Aim of the task:
Could you retype only the lines from the one containing "Given: Duplicate the" through the final line of the entries, both included, skipping any images?

Provided records:
:::
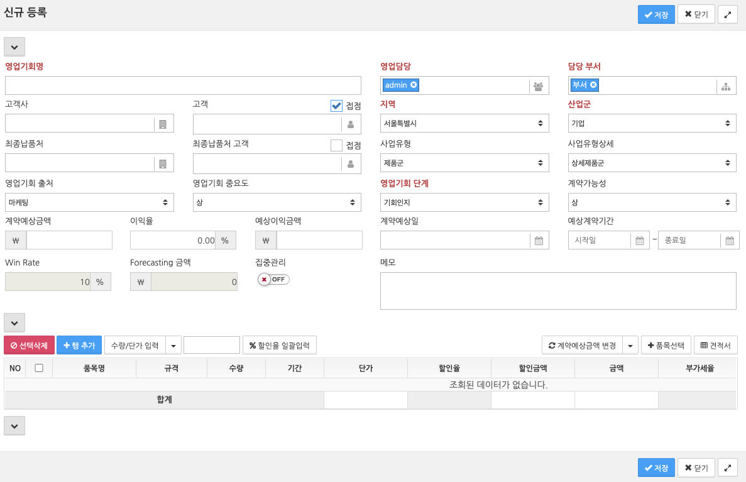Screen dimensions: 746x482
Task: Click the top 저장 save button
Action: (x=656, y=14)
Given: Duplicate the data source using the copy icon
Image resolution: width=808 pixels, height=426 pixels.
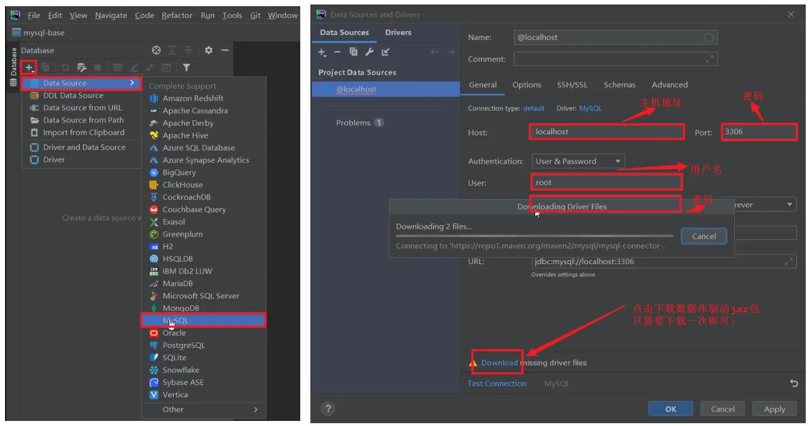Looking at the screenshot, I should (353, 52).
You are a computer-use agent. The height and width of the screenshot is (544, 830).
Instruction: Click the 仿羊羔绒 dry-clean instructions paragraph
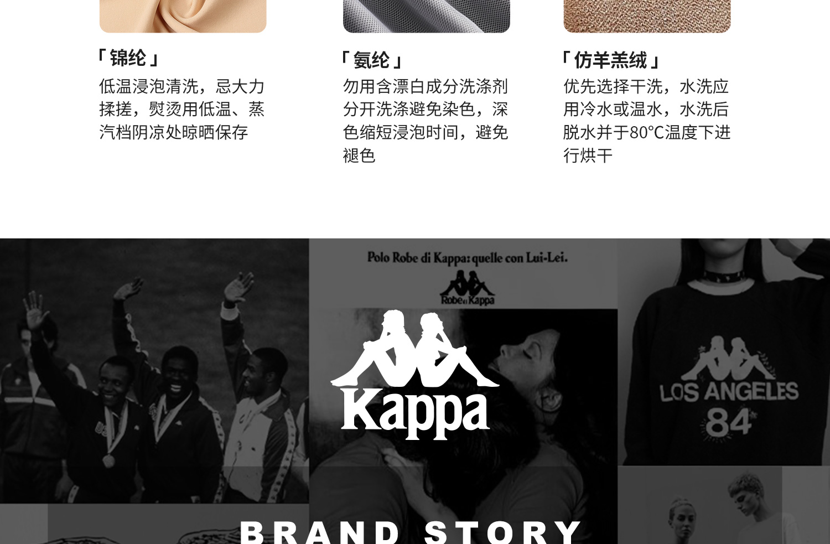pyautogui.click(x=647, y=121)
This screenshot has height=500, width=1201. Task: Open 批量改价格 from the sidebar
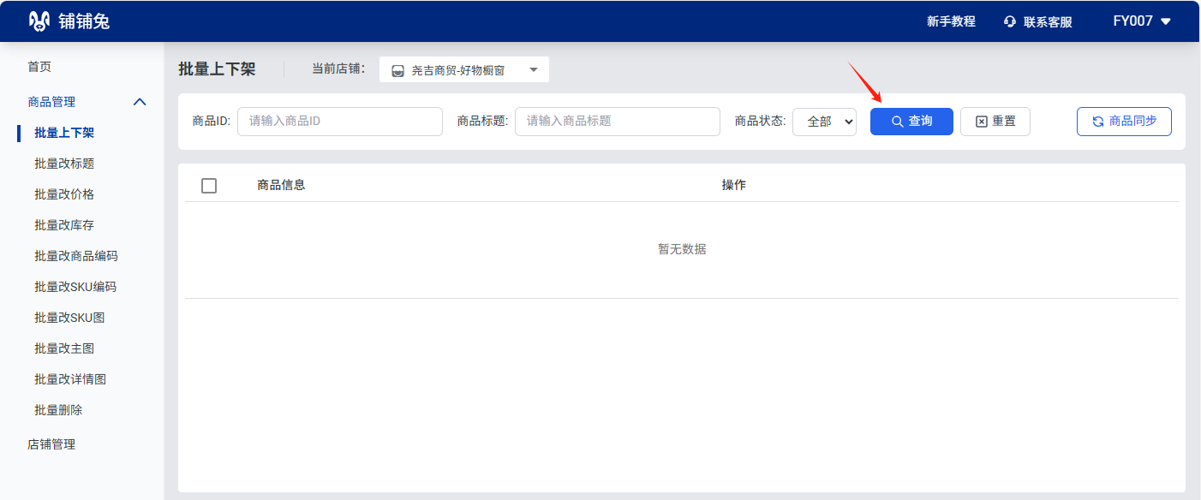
:::
Answer section:
Given: Duplicate the data source using the copy icon
Image resolution: width=808 pixels, height=426 pixels.
Looking at the screenshot, I should (353, 52).
You are a computer-use agent. The height and width of the screenshot is (544, 830).
Instruction: Click the 仿羊羔绒 dry-clean instructions paragraph
pyautogui.click(x=647, y=121)
This screenshot has height=500, width=1201. Task: Open 批量改价格 from the sidebar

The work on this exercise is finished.